Sitting opposite the Prime Minister and his special adviser Dominic Cummings in COBR meetings, John was amused to remember that he was once described at Lancaster University as a ‘deeply average student’, which he admits was probably the case.

Brought up in Leicestershire by his mother, on free school lunches, with his grandparents next door, he says Lancaster University offered the chance to escape a home life he compares with the 1980s sitcom, Bread. He was looking for freedom a long way from home, he loved the college system and was delighted that the Lake District was on its doorstep.

He’d signed up for Chemistry, but it did not take him long to realise that his free choice module of Environmental Sciences had captivated him and after his first year he switched degree. His big inspiration was hydrologist Professor Keith Beven, whose main research interests are in hydrological modelling and the prediction of uncertainties associated with environmental models - for which he was also awarded the President’s Prize in 2013 seven years before his pupil.

John says: “I owe Lancaster University a huge debt. My life would have been very different if I had not gone there, with its inbuilt flexibility.”

From then on, John spent much of his time on hydrology, inspired by Professor Beven, with the Lake District as a useful resource. He says: “Environmental Sciences was really dynamic. There was real energy round the department. It was a new and growing subject and linked in with the fundamentals of other degrees like engineering.

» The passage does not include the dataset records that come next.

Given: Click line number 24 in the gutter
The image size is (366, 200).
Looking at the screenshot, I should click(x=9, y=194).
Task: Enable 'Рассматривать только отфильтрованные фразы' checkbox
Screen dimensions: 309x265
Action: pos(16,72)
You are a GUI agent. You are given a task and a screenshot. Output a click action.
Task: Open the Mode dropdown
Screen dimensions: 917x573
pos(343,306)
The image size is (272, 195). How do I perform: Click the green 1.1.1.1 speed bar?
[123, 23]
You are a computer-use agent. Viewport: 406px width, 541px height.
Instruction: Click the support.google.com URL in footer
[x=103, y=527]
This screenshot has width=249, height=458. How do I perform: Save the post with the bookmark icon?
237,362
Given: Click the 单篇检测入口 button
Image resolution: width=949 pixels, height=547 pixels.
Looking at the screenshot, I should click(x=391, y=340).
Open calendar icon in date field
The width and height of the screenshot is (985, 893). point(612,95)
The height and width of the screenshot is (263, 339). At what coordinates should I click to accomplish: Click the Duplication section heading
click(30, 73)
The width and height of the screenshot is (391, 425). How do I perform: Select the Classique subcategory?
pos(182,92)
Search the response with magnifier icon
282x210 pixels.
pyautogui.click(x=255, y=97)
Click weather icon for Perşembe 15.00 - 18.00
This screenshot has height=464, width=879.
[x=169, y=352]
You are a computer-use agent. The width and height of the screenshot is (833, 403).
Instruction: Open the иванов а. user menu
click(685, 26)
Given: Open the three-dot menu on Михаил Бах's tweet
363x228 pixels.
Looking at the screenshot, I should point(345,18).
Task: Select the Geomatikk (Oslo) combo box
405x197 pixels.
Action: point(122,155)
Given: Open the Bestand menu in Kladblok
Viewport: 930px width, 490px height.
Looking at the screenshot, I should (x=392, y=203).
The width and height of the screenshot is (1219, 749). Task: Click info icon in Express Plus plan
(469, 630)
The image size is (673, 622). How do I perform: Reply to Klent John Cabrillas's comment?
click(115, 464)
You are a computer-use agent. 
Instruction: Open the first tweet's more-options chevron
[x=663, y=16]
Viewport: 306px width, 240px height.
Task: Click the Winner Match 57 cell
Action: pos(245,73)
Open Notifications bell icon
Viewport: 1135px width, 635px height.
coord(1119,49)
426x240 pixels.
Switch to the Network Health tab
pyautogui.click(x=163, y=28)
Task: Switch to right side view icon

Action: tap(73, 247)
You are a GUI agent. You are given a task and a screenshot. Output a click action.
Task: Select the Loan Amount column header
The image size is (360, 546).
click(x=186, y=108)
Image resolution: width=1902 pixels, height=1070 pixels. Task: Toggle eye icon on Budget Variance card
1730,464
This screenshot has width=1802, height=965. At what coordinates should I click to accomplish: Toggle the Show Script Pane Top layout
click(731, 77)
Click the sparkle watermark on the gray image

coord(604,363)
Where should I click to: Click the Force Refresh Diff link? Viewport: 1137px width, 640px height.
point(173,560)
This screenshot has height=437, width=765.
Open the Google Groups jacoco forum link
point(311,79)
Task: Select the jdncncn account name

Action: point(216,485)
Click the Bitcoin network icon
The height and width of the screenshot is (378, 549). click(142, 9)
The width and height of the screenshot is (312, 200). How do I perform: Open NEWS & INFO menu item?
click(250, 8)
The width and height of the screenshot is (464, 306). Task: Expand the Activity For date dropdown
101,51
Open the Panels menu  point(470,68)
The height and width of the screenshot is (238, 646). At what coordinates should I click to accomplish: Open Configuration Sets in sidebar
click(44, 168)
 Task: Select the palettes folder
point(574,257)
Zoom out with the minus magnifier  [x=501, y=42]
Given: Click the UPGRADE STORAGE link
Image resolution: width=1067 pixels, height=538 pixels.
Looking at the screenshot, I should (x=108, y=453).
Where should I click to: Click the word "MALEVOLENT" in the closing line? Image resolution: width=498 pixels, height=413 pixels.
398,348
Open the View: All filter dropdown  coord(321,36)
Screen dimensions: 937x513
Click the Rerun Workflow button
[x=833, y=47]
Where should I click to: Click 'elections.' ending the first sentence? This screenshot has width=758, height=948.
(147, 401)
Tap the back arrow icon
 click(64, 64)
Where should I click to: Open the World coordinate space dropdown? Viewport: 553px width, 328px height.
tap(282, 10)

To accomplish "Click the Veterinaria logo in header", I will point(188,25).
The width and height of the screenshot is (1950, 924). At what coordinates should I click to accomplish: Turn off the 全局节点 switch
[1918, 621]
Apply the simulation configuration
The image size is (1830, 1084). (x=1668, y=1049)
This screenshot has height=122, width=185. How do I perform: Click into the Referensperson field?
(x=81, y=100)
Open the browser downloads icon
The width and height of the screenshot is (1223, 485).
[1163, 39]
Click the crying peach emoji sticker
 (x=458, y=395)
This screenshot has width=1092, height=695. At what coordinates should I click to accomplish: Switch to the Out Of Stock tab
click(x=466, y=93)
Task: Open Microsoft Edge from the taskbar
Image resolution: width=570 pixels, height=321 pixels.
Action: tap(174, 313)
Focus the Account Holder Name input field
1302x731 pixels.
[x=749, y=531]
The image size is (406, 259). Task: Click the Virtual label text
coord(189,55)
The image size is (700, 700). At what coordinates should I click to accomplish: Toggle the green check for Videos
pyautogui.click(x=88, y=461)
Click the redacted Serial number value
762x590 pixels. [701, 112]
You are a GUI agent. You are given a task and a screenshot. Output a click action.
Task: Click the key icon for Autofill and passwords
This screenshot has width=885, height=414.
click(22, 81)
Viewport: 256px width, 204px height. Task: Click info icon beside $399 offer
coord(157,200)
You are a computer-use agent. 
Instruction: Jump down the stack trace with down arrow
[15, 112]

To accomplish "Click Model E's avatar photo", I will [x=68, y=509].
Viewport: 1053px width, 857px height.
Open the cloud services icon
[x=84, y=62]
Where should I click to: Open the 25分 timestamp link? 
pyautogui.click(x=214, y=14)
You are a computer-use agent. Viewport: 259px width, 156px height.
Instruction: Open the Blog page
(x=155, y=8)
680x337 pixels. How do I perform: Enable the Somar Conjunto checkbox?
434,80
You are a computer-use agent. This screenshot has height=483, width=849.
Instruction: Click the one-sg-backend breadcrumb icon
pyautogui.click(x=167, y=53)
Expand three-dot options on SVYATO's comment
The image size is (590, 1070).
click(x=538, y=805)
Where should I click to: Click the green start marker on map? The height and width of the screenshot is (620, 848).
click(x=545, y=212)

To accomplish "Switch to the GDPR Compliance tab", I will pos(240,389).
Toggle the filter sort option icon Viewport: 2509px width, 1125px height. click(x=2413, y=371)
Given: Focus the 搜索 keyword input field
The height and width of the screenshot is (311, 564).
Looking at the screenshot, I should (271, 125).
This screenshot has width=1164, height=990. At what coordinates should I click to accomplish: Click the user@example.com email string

“People were really dismissive of the subject in the 80s and 90s, but it opened my eyes to a whole world I had not seen - I can remember a paper which woke me up to desertification. I started feeling as if it was an important part of what was going to be important. I also realised that it was a very people-centred science.”

This human aspect continues to compel him. He describes seeing a squaddie in tears during the 2015/16 Cumbria floods, after he had just put an old woman’s entire life in a skip, in disposing of the contents of her water-ravaged house.

Away from the lecture theatre, he remembers going round the Freshers’ Fair ‘like a kid in a sweet shop’ joining a range of societies including fencing and karate, just to ‘give it a go’. Suddenly he had time as he no longer had to get up to earn money by preparing paper rounds for a local newsagent as he had since the age of 15. He was also prominent in college sporting activities. Through Fylde he made a group of friends with whom he still gets together every year to go to a cricket match.

After graduation he went on to do a Masters in IT at Aston University before landing his first job as an assistant hydrologist at the National Rivers Authority, thanks to the work on reservoir modelling he had done in his final year at Lancaster. This led to a number of operational roles in flood management and water regulation with the National Rivers Authority and the Environment Agency, before being appointed Director of Incident Management and Resilience for the Environment Agency in 2012 - a strategic role which saw him responding to major flooding and environmental disasters. From 2015 until his current appointment in December 2020, he was in charge of flood and coastal risk management for the Environmental Agency.

As COVID continues to occupy centre stage, John warns of the danger of disregarding climate change, which does not go away because of the pandemic. He believes that protection against climate change is a myth, but that the only solution is long-term adaptation including farming practices, land management and environmental measures.

“The interesting thing with risk management is that human beings have an optimism bias,” he observes. “So we have to be very careful to deal with the incident in front of us not the one we want it to be.”

John recently returned to his alma mater to give a lecture and was touched to see Keith Beven, the man who inspired him, in the audience. Seeing the notices guiding him to ‘The John Curtin Lecture” sparked a realisation: “As a human being, Lancaster gave me the confidence (as a person from my background) to do things like giving that lecture and to sit in a COBR meeting with Boris Johnson leading it.”